Fiduciary Responsibility and Repurchase Liability
Who is an ESOP Fiduciary?
An ESOP fiduciary is any person with discretion over the management or administration of an ESOP or who exercises any control over the plan’s assets. “Named fiduciaries” are individuals such as the ESOP trustee, or any other person or committee designed in the plan document as responsible for making investments in company stock.
Plan fiduciaries are required under ERISA to act prudently and solely in the interest of plan participants. Some of the most important responsibilities of an ESOP fiduciary are: approving the valuation of the stock, protecting the interests of plan participants in ESOP transactions, and approving all transactions affecting the ESOP’s ownership interest.
The Risks of being an ESOP Fiduciary
Internal fiduciaries for ESOPs have substantial legal responsibility and with that responsibility comes risk.

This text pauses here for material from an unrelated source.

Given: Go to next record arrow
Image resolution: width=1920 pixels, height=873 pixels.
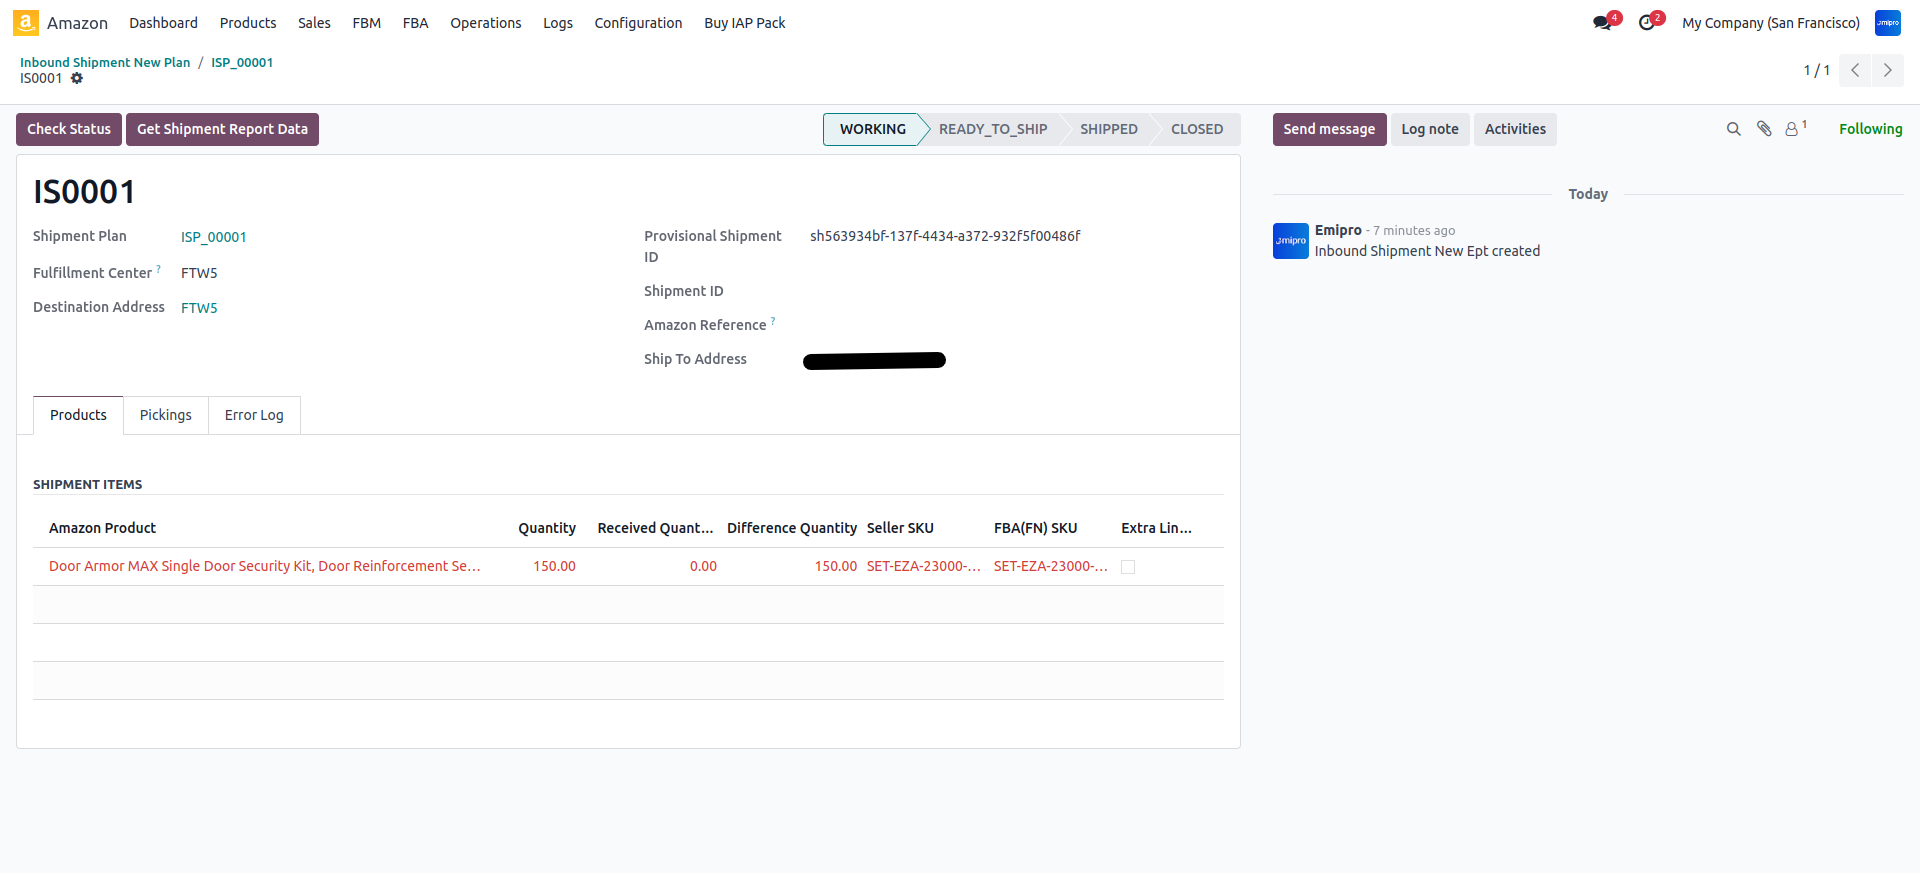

ERISA makes fiduciaries personally liable for breaching their fiduciary duties. Therefore, individuals serving as trustees or other fiduciaries of an ESOP face significant personal exposure for breach of fiduciary duty. By making sure an ESOP complies with the law and the plan document, fiduciaries can protect themselves against costly legal problems, and simultaneously build trust and credibility for employee ownership among plan participants.
ESOP Fiduciaries and Repurchase Liability
As ESOPs have matured, the repurchase liability has become a more significant use of corporate cash, and thus the issue of repurchase liability has come to the forefront for many ESOP trustees and corporate boards of directors. As a result, trustees and boards have started to take a more proactive approach to strategic planning, to fulfill their shared duty to maximize shareholder value.
Even for an ESOP company with a strong balance sheet and where cash needs are not immediate, the board of directors and ESOP trustee will benefit from performing strategic assessments to anticipate and properly plan for future large cash flows related to repurchase liability. Better to be prepared than to be caught off-guard when suddenly faced with substantial near-term cash requirements. By neglecting to plan for the potential large cash outflows related to repurchase liability until the last minute, the company may be forced to incur debt to fund the cash requirements, which could be dilutive to all shareholders, and may not be available at desirable terms. By planning in advance, the corporation can identify potential sources of financing well in advance of the actual cash needs, or modifying its repurchase funding strategy to best manage and fund the repurchase liability. If the corporation decides to secure debt as part of its strategy, to do so without such urgency allows the corporation to negotiate the most favorable terms and minimizes potential dilution to the ESOP and other shareholders.
ESOP trustees and boards of directors who work together on strategic, advanced planning and who take action when appropriate are a key ingredient to a sustainable ESOP and successful corporation.